We’ve worked with startups at Seed and Series D.
We’ve worked with unknown founders and soon-to-be-acquired CEOs.
We’ve watched companies explode. And we’ve watched them fall apart.
And there’s one pattern that’s impossible to ignore:
The startups that win in PR have founders who are maniacally, personally obsessed with it.
Not performatively.
Not for vanity.
Not because someone told them “you should be doing PR.”
But because they understand what it means to have the mic—and what it costs to ignore it.
We once worked with a 24-year-old founder who thought he didn’t need to prioritize PR.
We’d get top-tier reporters on the hook—The New York Times, WSJ, people whose names matter—and he’d blow it off.
“Sorry, I’m heads down in a product meeting.”
“Can we reschedule?”
“Let’s loop in my head of comms.”
We’d try to explain:
This is one of the most influential tech reporters alive. They want to hear from you. This is your moment.
He didn’t get it.
And honestly? It was no surprise when his company imploded a few months later.
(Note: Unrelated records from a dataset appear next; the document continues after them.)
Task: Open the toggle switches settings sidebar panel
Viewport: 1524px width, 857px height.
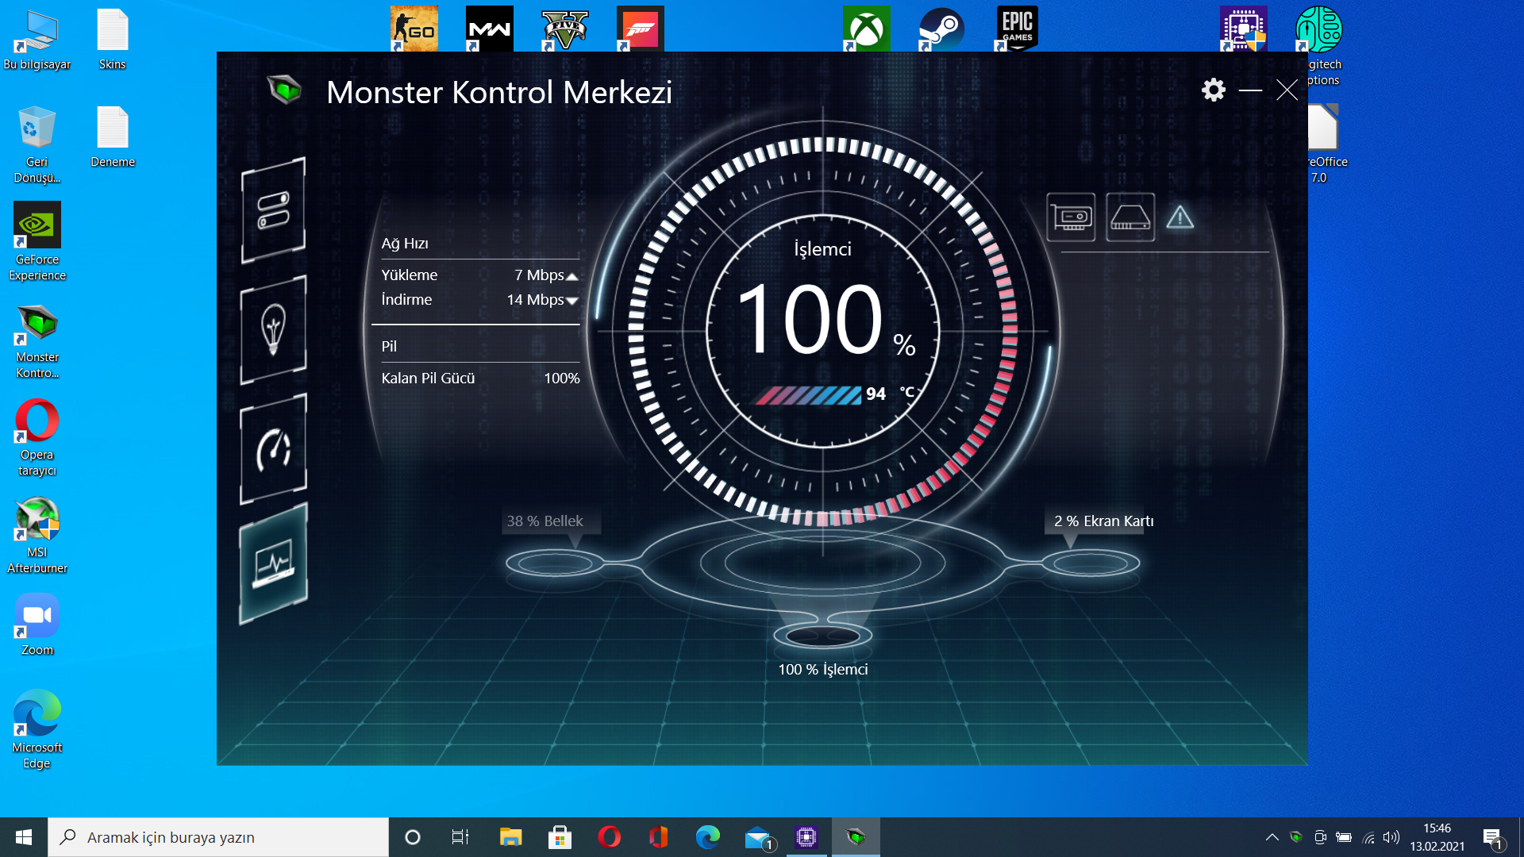Action: 274,210
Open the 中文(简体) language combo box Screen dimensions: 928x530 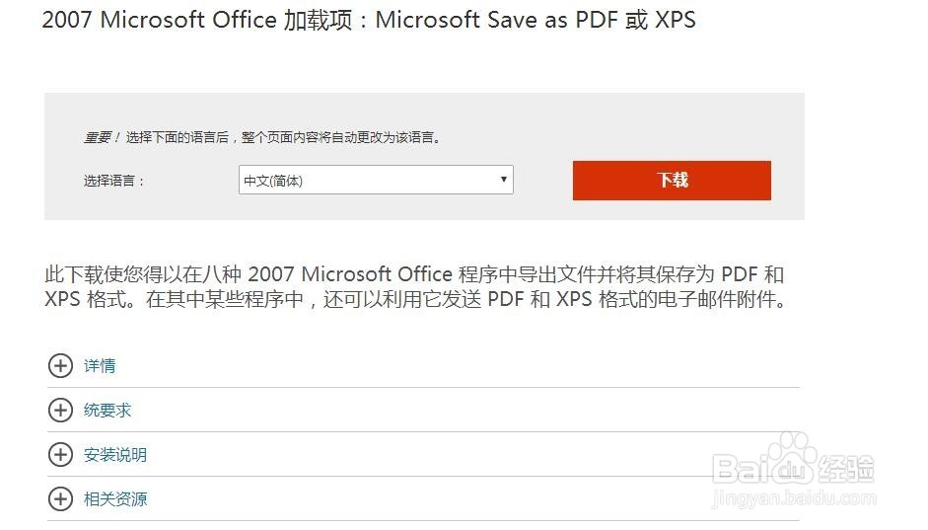[376, 180]
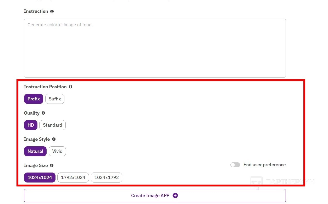This screenshot has width=328, height=204.
Task: Pick the 1024x1792 image size
Action: pyautogui.click(x=107, y=178)
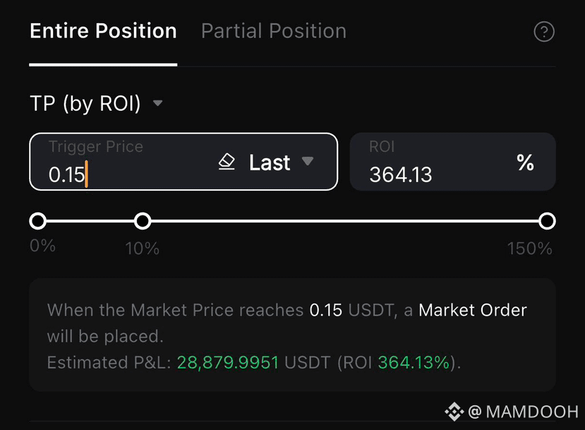585x430 pixels.
Task: Clear trigger price with eraser icon
Action: click(227, 162)
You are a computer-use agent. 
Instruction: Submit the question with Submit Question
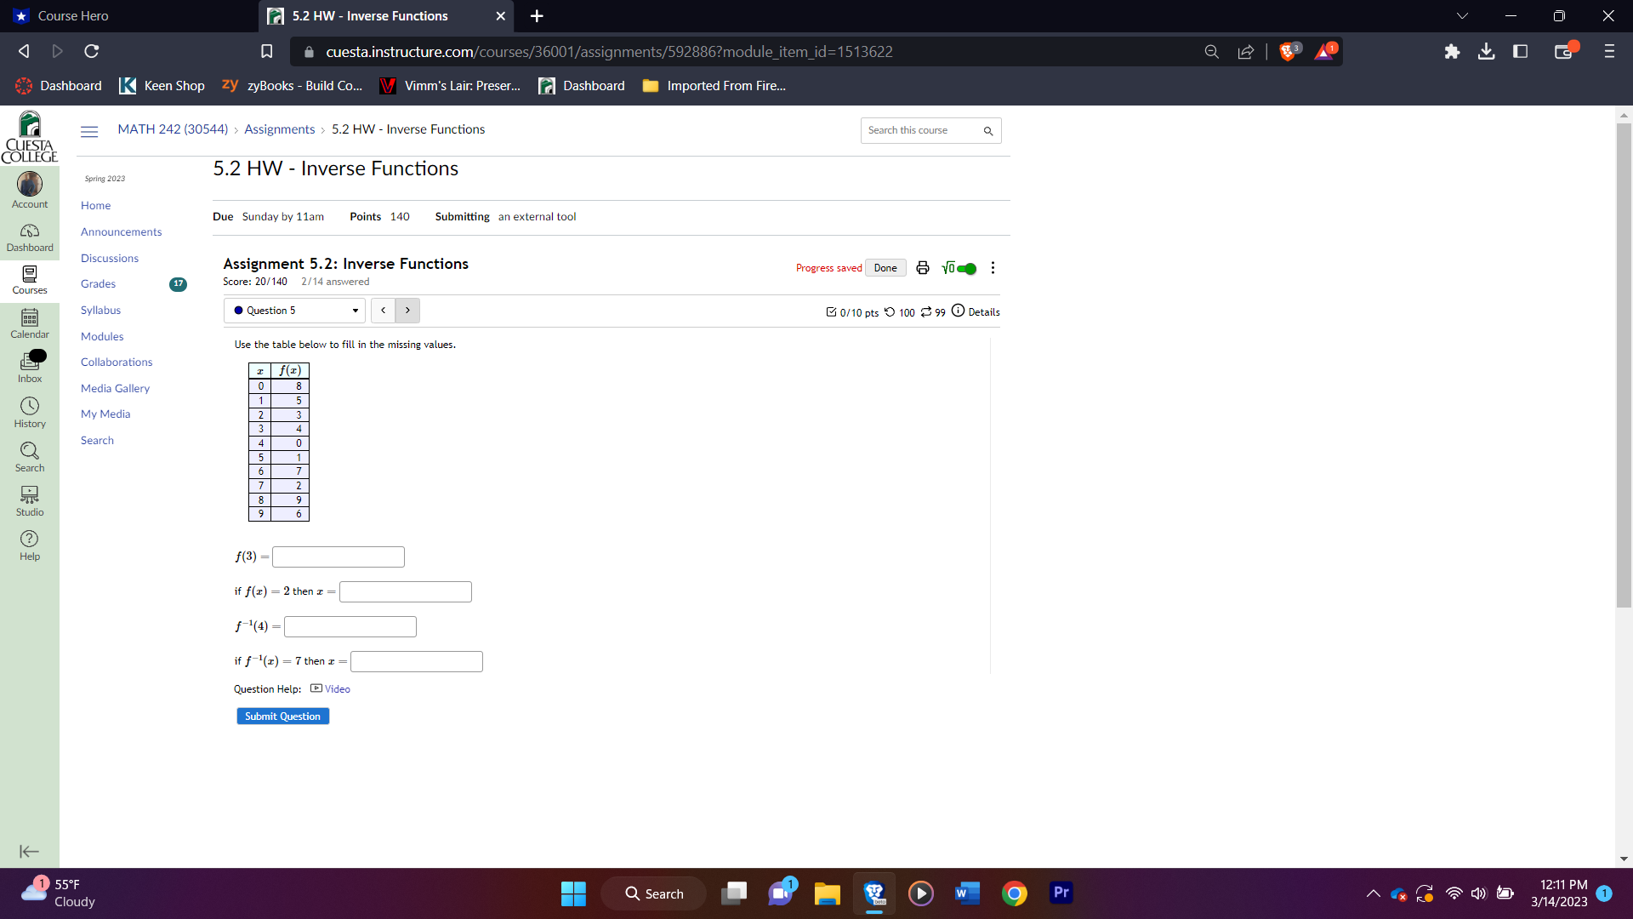pyautogui.click(x=282, y=716)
Because if a founder doesn’t think it’s worth making time to speak to the world—to the market, to potential customers, to future hires and investors—what do they think is worth their time?
That’s not just a PR problem.
That’s a leadership problem.
We had another founder.
The CEO of a company 100x larger than the one above.
Hundreds of employees. Global growth. Exponentially more direct reports than the 24-year-old founder who was always too busy.
He never missed a meeting with us.
He never ghosted a reporter.
He never acted like PR was a distraction.
And guess what?
He sold his company for hundreds of millions of dollars and entered an early retirement.
It wasn’t magic. It was leverage.
He showed up. We created pressure. And it paid off—big.
We’re not talking about “as seen in” badges on your homepage.
We’re not talking about fake lists or paid mentions.
We’re talking about world-class journalists wanting to hear your story—and you having the discipline to tell it.
Founders who understand that?
They get coverage that changes the game.
Founders who don’t?
They usually don’t last long enough to regret it.
We can pitch the story.
We can get the meetings.
We can build the narrative.
But we can’t force you to show up.
And we can’t make you care.
So if you’re too busy to talk to the world…
don’t be surprised when the world stops paying attention.